Regarding
Question 2 (what do you think of the depictions of Jesus as unattractive?), Rev. Archimandrite Nektarios Serfes makes it sound as if Jesus was physically attractive. For example, he quotes an apocryphal letter allegedly by a Roman pagan, Lentulus, which says:
The youth is tall but well proportioned. The countenance of His face is both serious and active, so that those who look at Him love Him, and yet in another ways, they are afraid of Him. The hair on His head is the color of wine down to the beginning of His ears, lacking brilliance. It is smooth from the beginning of His ears to His shoulders, then twisted and brilliant from the shoulders down, where it hangs divided according to the customs of the Nazarenes. His forehead is smooth and clean, His face without blemish decorated with a light pink color. His appearance is polite and joyful, His nose and mouth are altogether blameless. His beard is thick being of the same color of His hair, and is also divided in two, while His eyes are blue and filled with extreme brilliance.

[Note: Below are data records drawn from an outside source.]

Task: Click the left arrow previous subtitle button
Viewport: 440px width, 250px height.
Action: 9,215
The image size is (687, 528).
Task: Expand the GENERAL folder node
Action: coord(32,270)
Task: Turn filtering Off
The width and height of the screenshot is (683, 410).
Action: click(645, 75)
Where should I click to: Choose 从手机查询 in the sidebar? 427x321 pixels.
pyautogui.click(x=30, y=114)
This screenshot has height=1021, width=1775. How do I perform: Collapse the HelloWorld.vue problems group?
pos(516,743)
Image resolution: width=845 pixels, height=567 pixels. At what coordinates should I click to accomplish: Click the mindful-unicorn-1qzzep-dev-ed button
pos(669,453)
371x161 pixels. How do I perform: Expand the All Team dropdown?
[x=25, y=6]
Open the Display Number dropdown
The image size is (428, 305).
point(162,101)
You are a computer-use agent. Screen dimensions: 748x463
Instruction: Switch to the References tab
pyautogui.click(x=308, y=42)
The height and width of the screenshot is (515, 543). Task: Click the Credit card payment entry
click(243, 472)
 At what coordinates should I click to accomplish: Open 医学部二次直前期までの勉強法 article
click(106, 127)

Unfortunately, this letter is considered to be a fraud written long after the First century when it was supposedly written.
Typically the Orthodox ikonography makes Jesus look physically pleasant.
Alexander Golubtzov in the Orthodox Theological Encyclopedia (
Иисус Христос по внешнему виду - Православная Богословская Энциклопедия), proposes that the early Christians would have kept pictures of Jesus as well as remembered how he looked and would have passed these pictures down over the centuries, even though the earliest remaining decent portraits of Jesus are from the 4th century-5th century. He notes that the Carpocratian Gnostics, according to St Irenaeus (late 2nd century), had images of Christ that they claimed (probably mistakenly) were made by order of Pilate. Lampridius, a later Roman biographer of emperor Alexander Severus (early 3rd century), claimed that this emperor had a figure of Christ that he kept with other religious figures. Eusebius notes that Constantine's sister Constantia wanted a statue of Christ, a desire that Eusebius rejected, but Eusebius nonetheless noted that some other Christians had figures of Christ in their homes.
However, Golubtsev also notes that the Gnostics' depictions are unreliable because in the 2nd century and later there arose a debate over whether Christ was attractive or unattractive looking. He noted that some Church fathers, relying on theological statements like Isaiah 52-53 about the Servant's comeliness, decided that Christ must have literally looked physically unappealing. He says that this opinion was held for about 3-4 centuries. Clement of Alexandria shared this opinion, bsing it on Isaiah 52-53. He also notes that Celsus didn't have difficulty in announcing that Christ was physically unappealing, as if this were well known. Celsus made the argument that if Christ had God's Spirit in Him, then He would look better than others in outward appearance, but that Christians "are aware that He was of small growth and not beautiful in his face."
Alternately, Golubtsev notes, Augustine, Jerome, and Gregory Nissky believed that He looked good physically. Jerome opined that if He didn't have something heavenly in his countenance, the apostles wouldn't have followed Him. St John Chrysostom cited Psalm 44, verse 3, which said "beautiful with goodness more than the sons of men", and he considered the words in Isaiah about the Servant's comeliness to refer to His suffering in the Passion. For me, it's notable that after telling the story of Jesus as a boy in the Temple, one Gospel writer says that Jesus grew in wisdom and in stature, which implies to me that Jesus was tall physically. However, I am speaking for my own perception of the text, not the position of the fathers.
Golubtsev theorizes that these two opposite opinions about His appearance led to the concept of the two statuses of Christ: His humility and His glorification. He also notes that in Augustine's time there was no single drawing of Christ, but rather some quite different images. Golubtsev theorizes that the Jewish Christians were not inclined to draw potraits of Christ because of the ban in the Torah and in Jewish tradition against making images of God.